Spring garden spruce up...

While the weather was cold and before it was planting season, I started a project at my house to add a chopped limestone edge and an Oklahoma flagstone cap to the beds along the front walk.  It turned out great and I was very happy with the result.

But then the nice weather came, and with it, clients.  Clients who wanted designs and hardscaping and landscaping and the items left unfinished on my project remained unfinished.  Until this week.

An unexpected opening for the crew found them at my house with 4-1/2 yards of great soil - Thunder Garden Soil from  Geo Growers.  That was worked into the front beds, which are now, in essence, raised beds.  Miscellaneous volunteer seeds - zinnias and salvias and other random plants were hoed out and given the boot.

I stood back and took stock of my bed and tried to view it as I would a client's.  I'd been unhappy with it for a while.  So off  I went, three days in a row, to the nursery to load up every inch of my car with plants.

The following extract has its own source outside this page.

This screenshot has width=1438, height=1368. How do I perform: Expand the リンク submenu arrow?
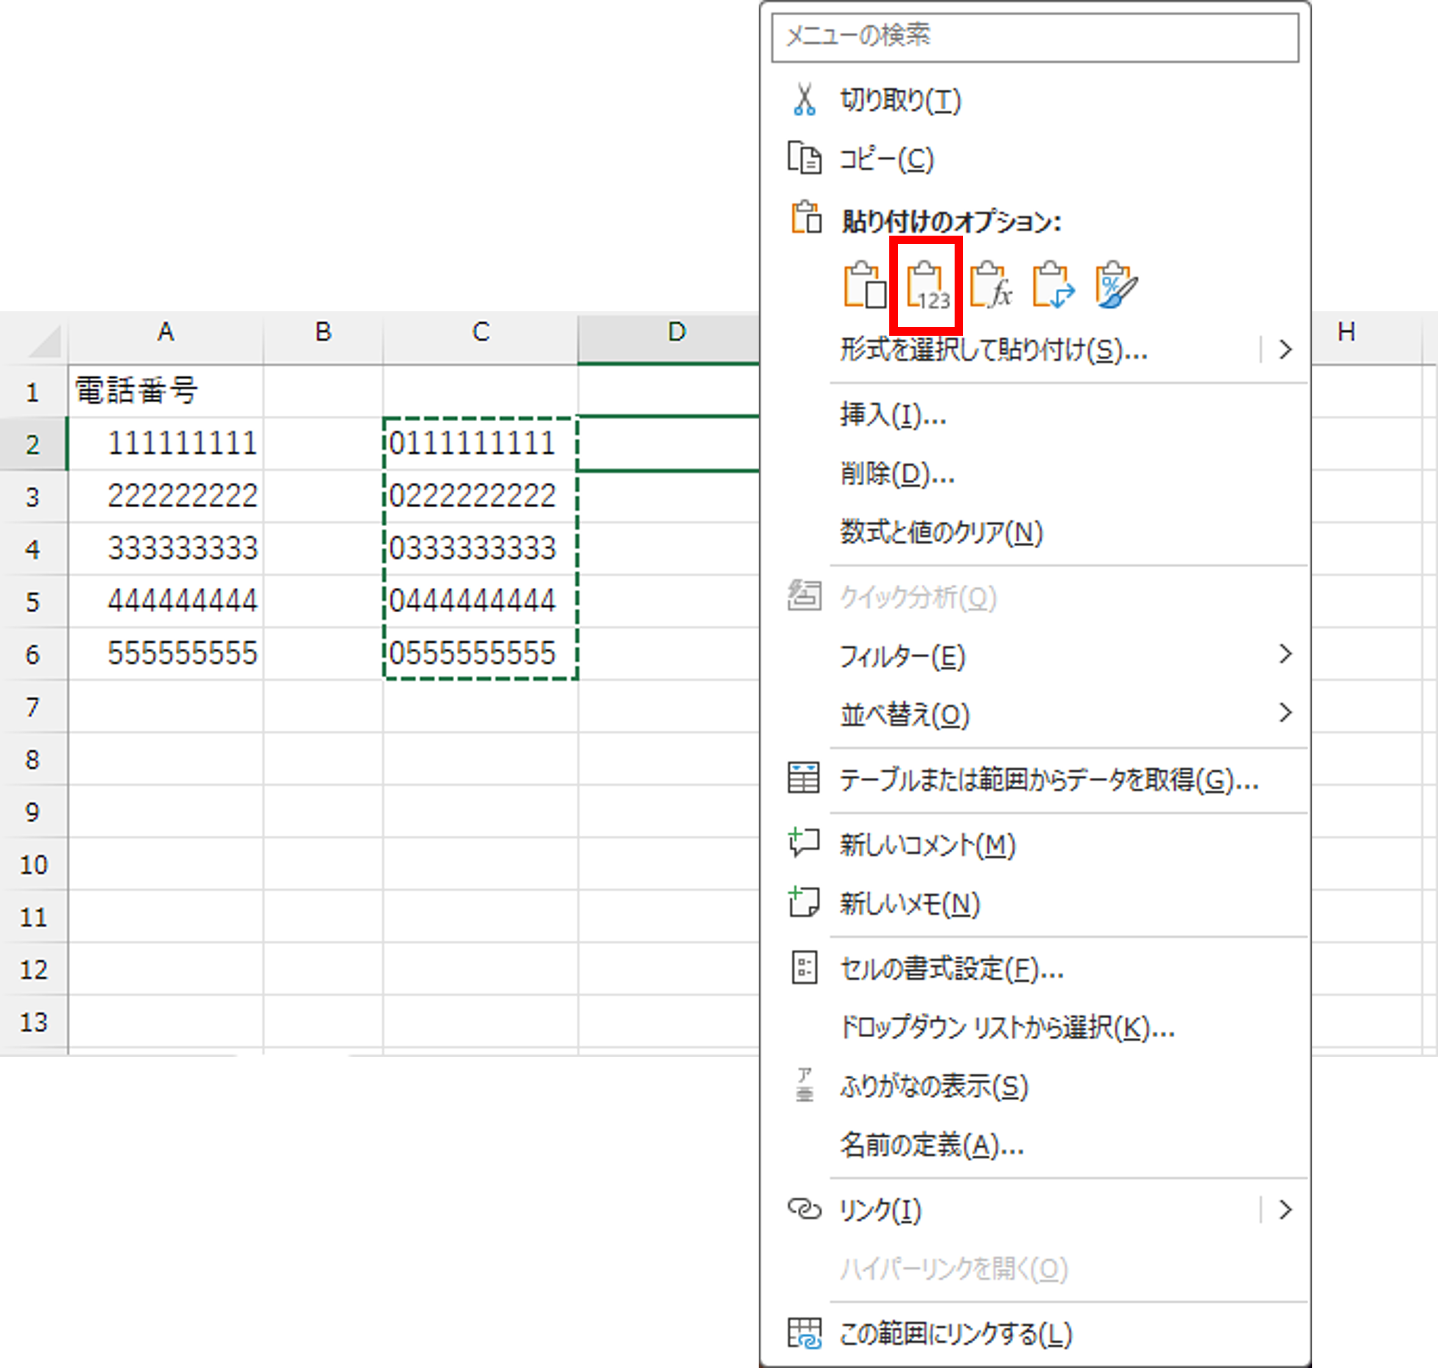tap(1285, 1210)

We filled the holes and created structure and contrast and texture (all the things I preach about!) These are the plants I added:
These didn't all go into the walkway bed, I filled holes in other beds, too. I finally replaced my critically-wounded franzosini agave with a whale's tongue.  It will never be the same, but it also won't make 30 pups a month that have to be cut out and it won't get 20 feet tall and it won't freeze as easily.

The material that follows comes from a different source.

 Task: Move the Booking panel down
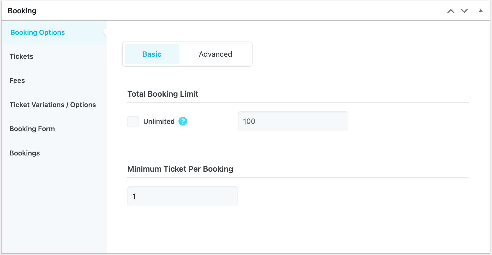464,11
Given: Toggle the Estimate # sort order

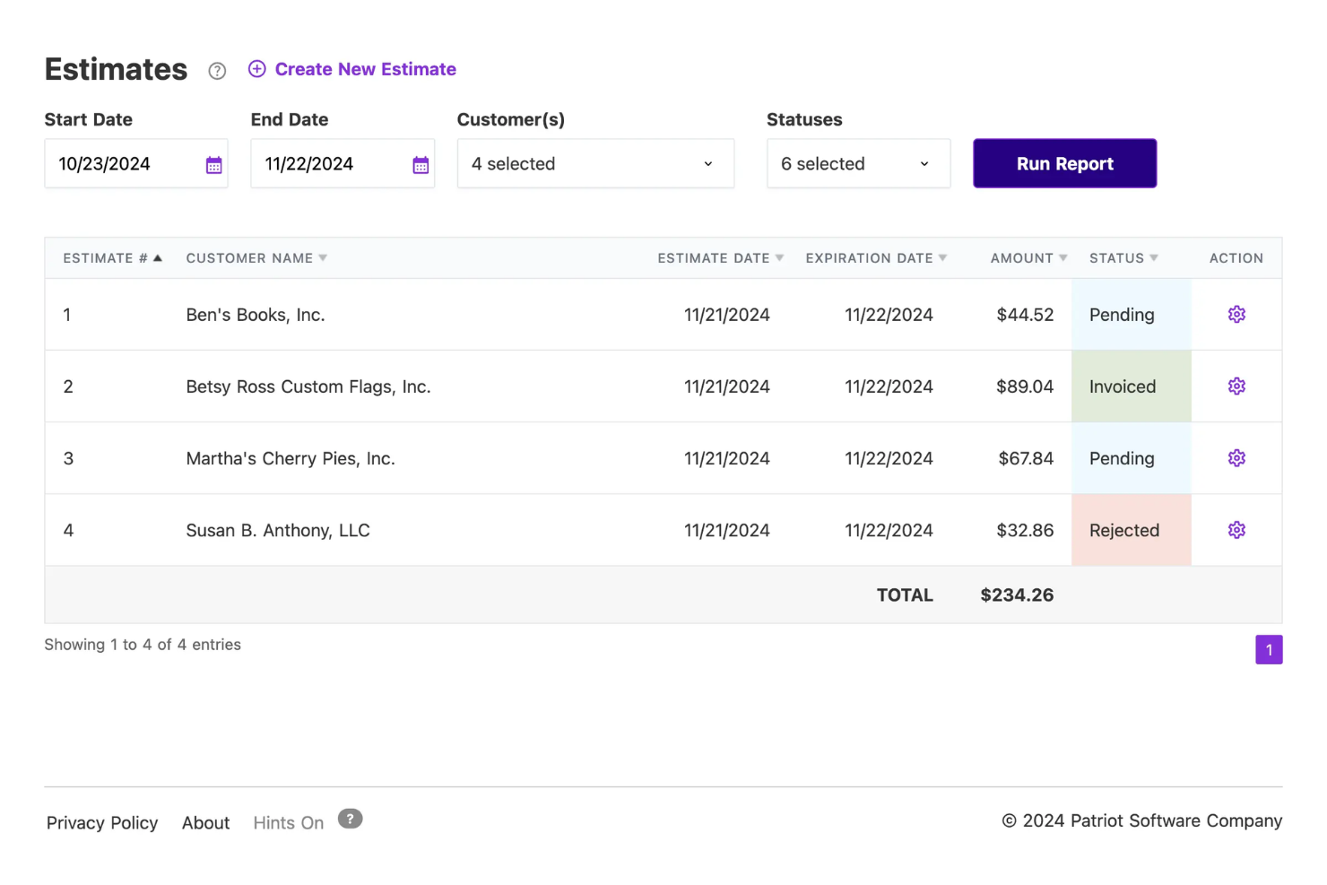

I love the new plants and the new mulch that followed, but one of the things I'm most excited about is that they finally brought me moss rocks to put in the section of dry creek right by the front door.  After lots of -- no, tilt it this way, no, bury that end, no turn it around, not this way, that way -- I am happy with the placement of the rocks.  They add so much to the natural look of the entire area.

Though they are still small, the Persian shield and loropetalum will add a nice purple to the lime spikes of the sparkler sedge and the hot gold Cuban duranta that's now just emerging from dormancy.

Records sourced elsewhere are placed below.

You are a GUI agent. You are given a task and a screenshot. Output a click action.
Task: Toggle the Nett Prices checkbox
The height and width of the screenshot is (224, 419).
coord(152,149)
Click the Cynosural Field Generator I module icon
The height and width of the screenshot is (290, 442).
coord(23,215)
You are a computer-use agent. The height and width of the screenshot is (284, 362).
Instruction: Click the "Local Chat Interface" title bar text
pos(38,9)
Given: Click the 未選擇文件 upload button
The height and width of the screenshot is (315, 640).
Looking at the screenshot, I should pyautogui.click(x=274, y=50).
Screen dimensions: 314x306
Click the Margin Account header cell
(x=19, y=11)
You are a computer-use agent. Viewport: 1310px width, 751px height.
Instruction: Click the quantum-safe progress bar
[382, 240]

My new passalong bronze iris from Robin at Getting Grounded went into this bed along with some coleus to mirror the lime and purple on the other side.

These foxtail ferns (my first ever) will provide some structural contrast for the rock rose volunteer in the center that I babied over the winter.  The yellow zinnias will coordinate with the yellow skeletonleaf golden eye and the bright edge yucca further down the bed.

I can't wait to see the brilliant purple Amistad savlias bloom next to the bright edge and the agapanthus.  (It's still hard to envision it all since almost nothing is blooming quite yet.)

This vignette is at the end of the path - yellow columbine, golden grass, sun coleus, creeping jenny, a yellow lantana and hidden - a copper plant that will grow to become a nice tall bronze backdrop on the left.

This is just a little slice of the bed behind the pool.  The ginormous Maggie roses used to live here.  Now the center piece will be this Miss Molly buddleia, surrounded in front by a semi-circle of pure yellow bulbine.  On either side of the bed are phlox paniculata and lavender trailing lantana and Mexican oregano.

I moved the Amistad salvias from behind these bright edge yuccas last fall.  They just didn't do well in this bed - I think it was too hot for them here.  The stock tank I painted holds an evergreen wisteria planted in the fall - check out the amazing bloom color here.  So now between the two I have three Mexican honeysuckles with their hot orange blooms to play off the purple, yellow and lime.  Love those combos.

So, now I wait, and water a lot by hand.  Bought a few new expandable hoses (yes, I love them and will do a post soon).  And I'm using rainwater from the tank, so that feels great.  I think there are probably 200-250 gallons in there and that's going to go fast if it's going to be 90 every day.

I'm happy with the result and enjoyed walking through the garden tonight with gin and tonic in hand, surveying all the new things and appreciating my garden.